The first red state in the crosshairs
The Commodity Futures Trading Commission filed a complaint for declaratory and injunctive relief against Kentucky on June 23, asking a federal court to bar the state from enforcing its gambling laws and a new tax against federally regulated prediction markets. It is the ninth such suit the agency has brought since April – and, crucially, the first to target a state led by a Republican.
Every prior CFTC suit hit a state with a Democratic attorney general, a pattern critics had flagged. Kentucky breaks the trend: Governor Andy Beshear is a Democrat, but Republican Attorney General Russell Coleman is the one who sued Kalshi and Polymarket on June 17, alleging they run unlicensed sportsbooks. That suit also named Kalshi’s partners Coinbase, Robinhood and Webull as affiliates.

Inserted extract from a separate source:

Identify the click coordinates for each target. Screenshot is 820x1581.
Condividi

The CFTC’s answer is the one it has leaned on all year: that sports-event contracts are swaps under the Commodity Exchange Act, placing them under exclusive federal jurisdiction and preempting state gambling law. “Kentucky is the latest state attempting to shut down federally-regulated event contracts,” CFTC Chair Michael Selig said, pledging to defend the agency’s “exclusive jurisdiction over prediction markets.”

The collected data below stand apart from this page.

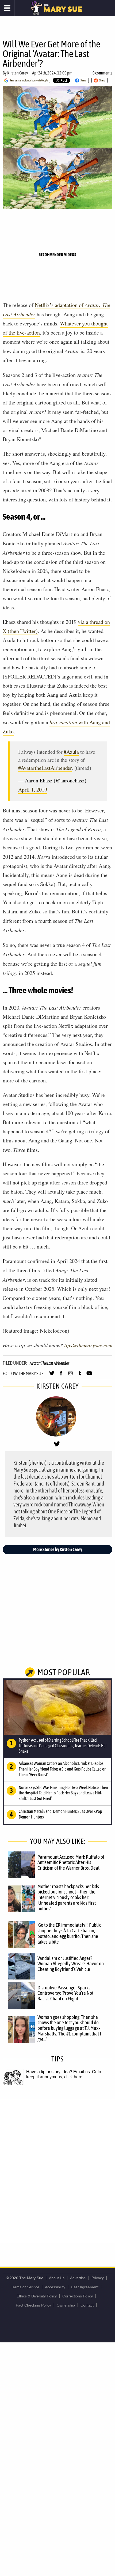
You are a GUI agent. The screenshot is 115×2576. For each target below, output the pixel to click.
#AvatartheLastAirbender (45, 767)
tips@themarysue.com (88, 1345)
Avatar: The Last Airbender (49, 1363)
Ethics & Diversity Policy (37, 2296)
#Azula (71, 751)
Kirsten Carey (17, 72)
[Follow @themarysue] (51, 1375)
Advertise (78, 2278)
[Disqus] (57, 2170)
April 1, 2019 (32, 789)
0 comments (102, 73)
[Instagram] (70, 1375)
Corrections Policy (77, 2296)
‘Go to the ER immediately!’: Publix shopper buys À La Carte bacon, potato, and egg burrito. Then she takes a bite (69, 1933)
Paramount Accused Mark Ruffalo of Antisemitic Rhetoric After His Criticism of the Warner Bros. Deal (70, 1862)
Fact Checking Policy (33, 2305)
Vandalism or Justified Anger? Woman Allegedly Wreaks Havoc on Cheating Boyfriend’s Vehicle (70, 1963)
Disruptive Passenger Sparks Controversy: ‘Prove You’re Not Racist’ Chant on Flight (65, 1993)
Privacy (97, 2278)
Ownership (66, 2305)
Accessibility (55, 2287)
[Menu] (7, 8)
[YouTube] (89, 1375)
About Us (56, 2278)
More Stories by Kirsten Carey (57, 1549)
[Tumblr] (79, 1375)
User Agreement (84, 2287)
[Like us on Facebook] (61, 1375)
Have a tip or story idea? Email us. (58, 2071)
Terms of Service (25, 2287)
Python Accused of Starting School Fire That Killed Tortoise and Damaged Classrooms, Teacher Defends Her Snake (63, 1746)
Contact (87, 2305)
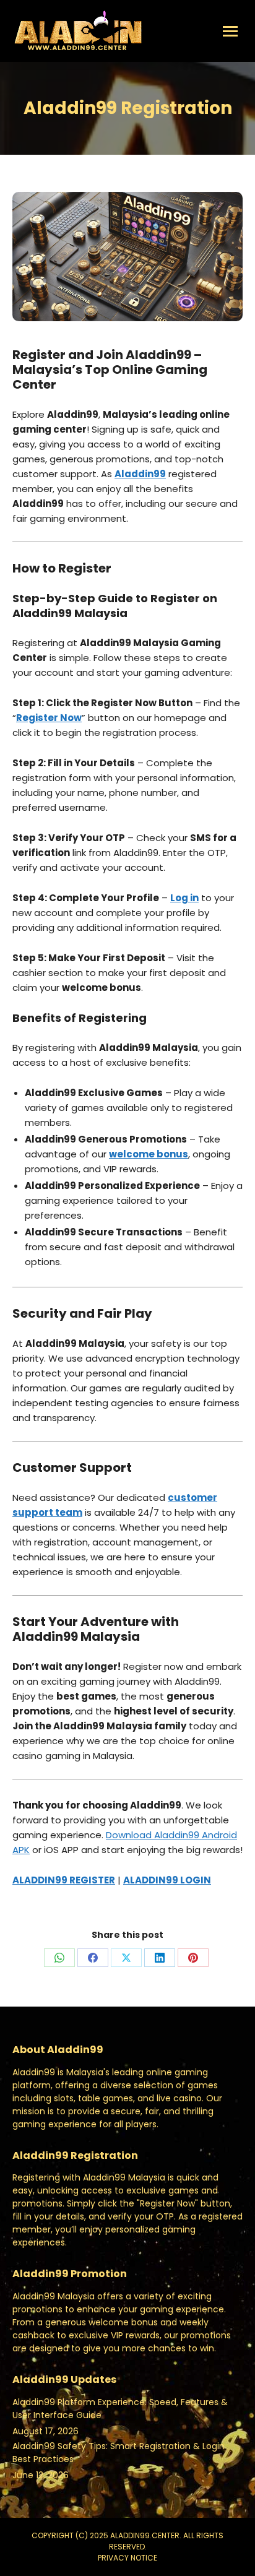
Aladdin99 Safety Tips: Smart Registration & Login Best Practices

The complaint also targets a novel weapon: a 14.25% excise tax on prediction-market transaction fees that Kentucky enacted in April, due to take effect January 1, 2027. The CFTC calls it a barrier designed to make the platforms “impossible” to operate in the state – the first tax of its kind in the US. A coalition backing Kalshi, Polymarket and Crypto.com had already sued over the levy on June 12.

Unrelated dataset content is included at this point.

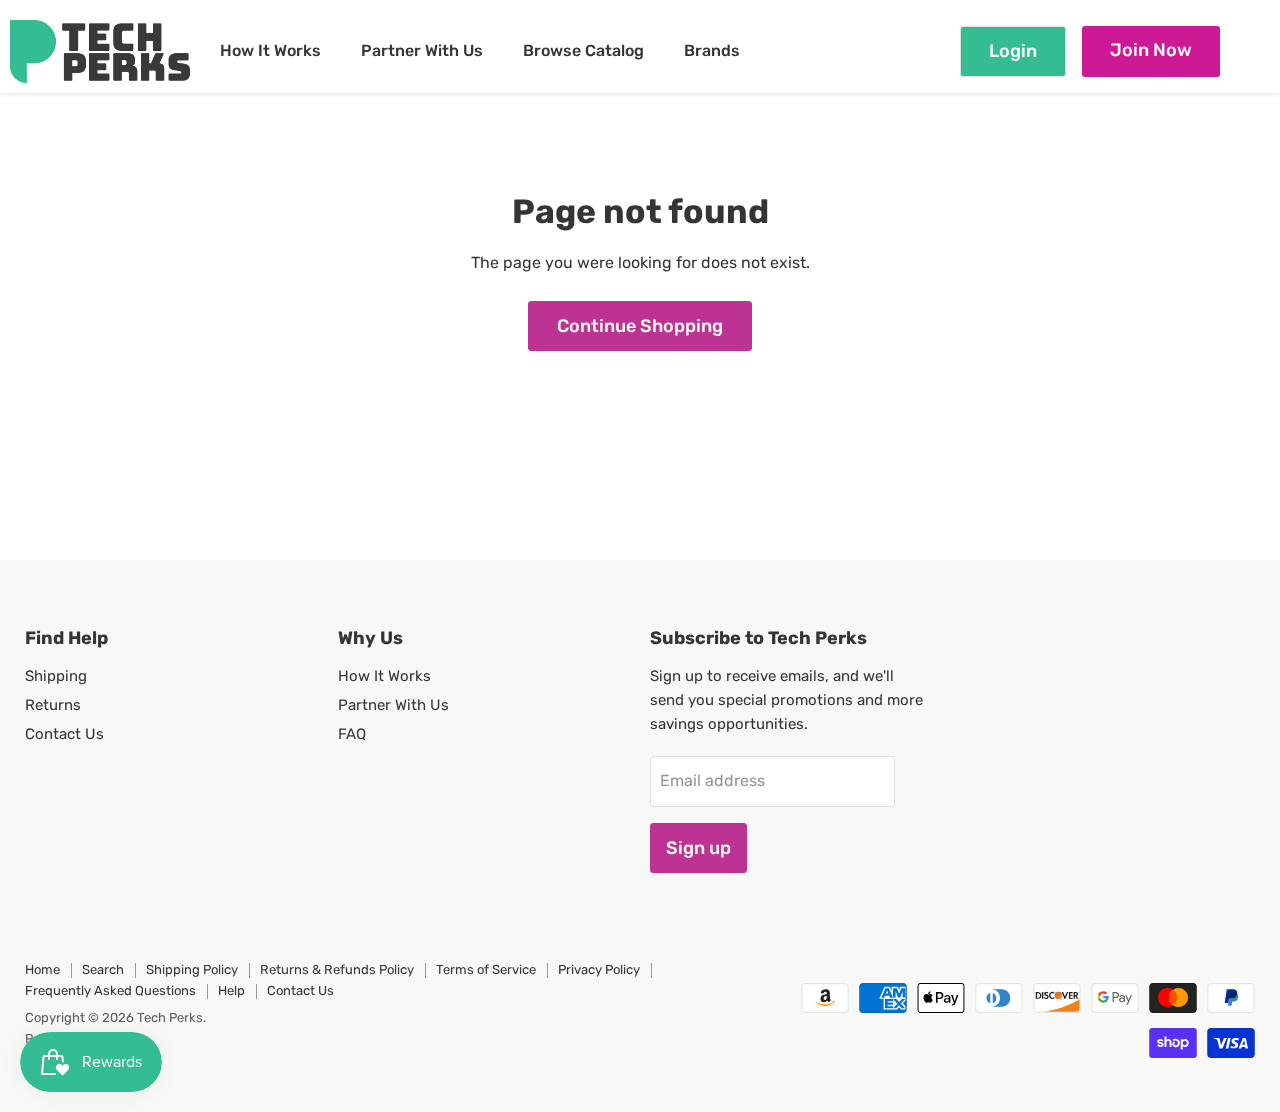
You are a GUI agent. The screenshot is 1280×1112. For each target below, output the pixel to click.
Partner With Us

Coleman was unmoved, vowing his office would defend the state’s betting laws against “out-of-state companies.” The platforms have removed his suits to federal court, betting on a friendlier venue – the same playbook unfolding in Nevada, where the state is trying to fine Kalshi $120,000 a day. Roughly 20 states are now in active litigation, former CFTC and SEC chair Gary Gensler has filed an appeals-court brief arguing sports contracts fall outside the agency’s swap rules, and a Supreme Court case is widely expected as soon as next year.
For now, the CFTC is fighting state by state to hold a single national rulebook together. Kentucky shows the fight no longer breaks cleanly along party lines – and that the platforms’ biggest threat is still a patchwork of states that see a sportsbook where Washington sees a swap.